* [Work required]: The required output is every line from the beginning of the entries below through the line that includes "Select the green", copied exactly.

* [Data records]:
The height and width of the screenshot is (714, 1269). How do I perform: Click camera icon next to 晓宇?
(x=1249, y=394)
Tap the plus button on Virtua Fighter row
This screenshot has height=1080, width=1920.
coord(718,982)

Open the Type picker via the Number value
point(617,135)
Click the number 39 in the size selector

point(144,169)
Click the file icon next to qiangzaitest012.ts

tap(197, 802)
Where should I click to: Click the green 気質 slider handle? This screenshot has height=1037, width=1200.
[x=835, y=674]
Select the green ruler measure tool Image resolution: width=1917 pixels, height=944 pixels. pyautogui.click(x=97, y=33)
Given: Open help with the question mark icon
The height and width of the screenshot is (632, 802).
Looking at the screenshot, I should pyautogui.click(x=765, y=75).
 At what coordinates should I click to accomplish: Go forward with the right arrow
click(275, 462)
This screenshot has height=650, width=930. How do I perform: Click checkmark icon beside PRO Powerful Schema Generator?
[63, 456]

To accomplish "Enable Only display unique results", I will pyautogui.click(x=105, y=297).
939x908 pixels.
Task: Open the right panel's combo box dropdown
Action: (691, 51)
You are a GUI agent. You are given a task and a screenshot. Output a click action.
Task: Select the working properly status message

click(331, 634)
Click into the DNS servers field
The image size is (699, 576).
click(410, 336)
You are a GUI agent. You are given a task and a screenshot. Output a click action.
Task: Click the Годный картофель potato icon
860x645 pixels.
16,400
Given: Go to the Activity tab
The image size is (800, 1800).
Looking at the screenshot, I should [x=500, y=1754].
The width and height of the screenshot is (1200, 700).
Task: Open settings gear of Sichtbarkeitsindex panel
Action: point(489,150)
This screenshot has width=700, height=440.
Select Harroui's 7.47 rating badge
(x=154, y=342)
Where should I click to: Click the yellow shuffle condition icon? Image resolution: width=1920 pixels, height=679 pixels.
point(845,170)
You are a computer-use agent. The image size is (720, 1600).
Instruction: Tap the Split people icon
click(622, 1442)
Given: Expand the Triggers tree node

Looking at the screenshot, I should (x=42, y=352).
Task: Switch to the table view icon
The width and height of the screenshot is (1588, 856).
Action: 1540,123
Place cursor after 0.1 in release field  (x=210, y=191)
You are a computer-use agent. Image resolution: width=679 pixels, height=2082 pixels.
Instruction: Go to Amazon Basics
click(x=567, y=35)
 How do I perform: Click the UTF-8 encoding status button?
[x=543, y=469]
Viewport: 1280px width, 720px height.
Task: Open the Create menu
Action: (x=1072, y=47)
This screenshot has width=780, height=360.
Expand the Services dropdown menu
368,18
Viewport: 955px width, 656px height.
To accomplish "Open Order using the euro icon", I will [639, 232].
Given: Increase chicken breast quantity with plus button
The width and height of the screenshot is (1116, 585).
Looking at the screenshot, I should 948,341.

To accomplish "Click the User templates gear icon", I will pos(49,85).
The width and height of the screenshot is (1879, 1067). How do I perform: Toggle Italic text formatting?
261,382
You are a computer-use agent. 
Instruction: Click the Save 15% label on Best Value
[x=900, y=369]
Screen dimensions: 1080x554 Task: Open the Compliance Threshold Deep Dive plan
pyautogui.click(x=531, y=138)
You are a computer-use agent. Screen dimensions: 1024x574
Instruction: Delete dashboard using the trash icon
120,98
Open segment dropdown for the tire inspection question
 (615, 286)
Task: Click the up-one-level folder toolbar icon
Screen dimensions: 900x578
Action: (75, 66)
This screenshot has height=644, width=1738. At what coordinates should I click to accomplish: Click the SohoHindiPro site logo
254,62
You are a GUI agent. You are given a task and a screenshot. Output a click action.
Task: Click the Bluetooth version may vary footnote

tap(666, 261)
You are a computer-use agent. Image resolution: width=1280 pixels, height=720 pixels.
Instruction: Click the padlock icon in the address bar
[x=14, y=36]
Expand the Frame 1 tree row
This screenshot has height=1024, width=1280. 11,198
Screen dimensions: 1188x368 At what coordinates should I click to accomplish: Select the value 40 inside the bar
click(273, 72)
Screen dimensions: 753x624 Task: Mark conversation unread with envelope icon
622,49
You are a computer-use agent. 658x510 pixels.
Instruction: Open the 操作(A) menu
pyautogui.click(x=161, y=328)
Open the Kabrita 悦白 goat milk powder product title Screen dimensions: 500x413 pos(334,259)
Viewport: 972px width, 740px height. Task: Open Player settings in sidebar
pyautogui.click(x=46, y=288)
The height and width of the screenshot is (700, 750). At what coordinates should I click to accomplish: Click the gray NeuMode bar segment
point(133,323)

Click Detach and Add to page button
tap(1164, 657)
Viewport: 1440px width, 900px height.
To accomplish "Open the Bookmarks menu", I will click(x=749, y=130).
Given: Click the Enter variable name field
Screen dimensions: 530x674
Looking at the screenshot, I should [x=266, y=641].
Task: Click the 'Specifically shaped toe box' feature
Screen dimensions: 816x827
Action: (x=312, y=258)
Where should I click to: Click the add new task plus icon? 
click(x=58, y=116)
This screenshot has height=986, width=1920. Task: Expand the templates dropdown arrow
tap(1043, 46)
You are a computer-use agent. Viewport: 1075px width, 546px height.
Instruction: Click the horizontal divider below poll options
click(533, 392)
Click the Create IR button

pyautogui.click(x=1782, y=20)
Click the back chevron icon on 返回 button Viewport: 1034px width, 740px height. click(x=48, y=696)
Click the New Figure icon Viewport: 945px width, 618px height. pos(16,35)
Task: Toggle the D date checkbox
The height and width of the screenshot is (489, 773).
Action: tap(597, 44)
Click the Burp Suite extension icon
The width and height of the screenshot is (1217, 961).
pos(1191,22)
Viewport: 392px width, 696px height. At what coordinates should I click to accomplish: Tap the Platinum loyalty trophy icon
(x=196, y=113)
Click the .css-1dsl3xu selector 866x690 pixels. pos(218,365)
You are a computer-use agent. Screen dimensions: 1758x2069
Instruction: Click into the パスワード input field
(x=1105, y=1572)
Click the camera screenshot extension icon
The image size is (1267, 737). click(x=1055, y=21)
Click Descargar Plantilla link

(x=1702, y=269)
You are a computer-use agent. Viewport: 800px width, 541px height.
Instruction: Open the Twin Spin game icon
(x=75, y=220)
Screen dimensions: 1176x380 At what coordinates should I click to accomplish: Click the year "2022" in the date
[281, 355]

* [Answer to this exercise]:
The height and width of the screenshot is (714, 1269). How do I perform: Click camera icon next to 晓宇?
(x=1249, y=394)
Tap the plus button on Virtua Fighter row
This screenshot has height=1080, width=1920.
coord(718,982)

Open the Type picker via the Number value
point(617,135)
Click the number 39 in the size selector

point(144,169)
Click the file icon next to qiangzaitest012.ts

tap(197, 802)
Where should I click to: Click the green 気質 slider handle? This screenshot has height=1037, width=1200.
[x=835, y=674]
Select the green ruler measure tool Image resolution: width=1917 pixels, height=944 pixels. pyautogui.click(x=97, y=33)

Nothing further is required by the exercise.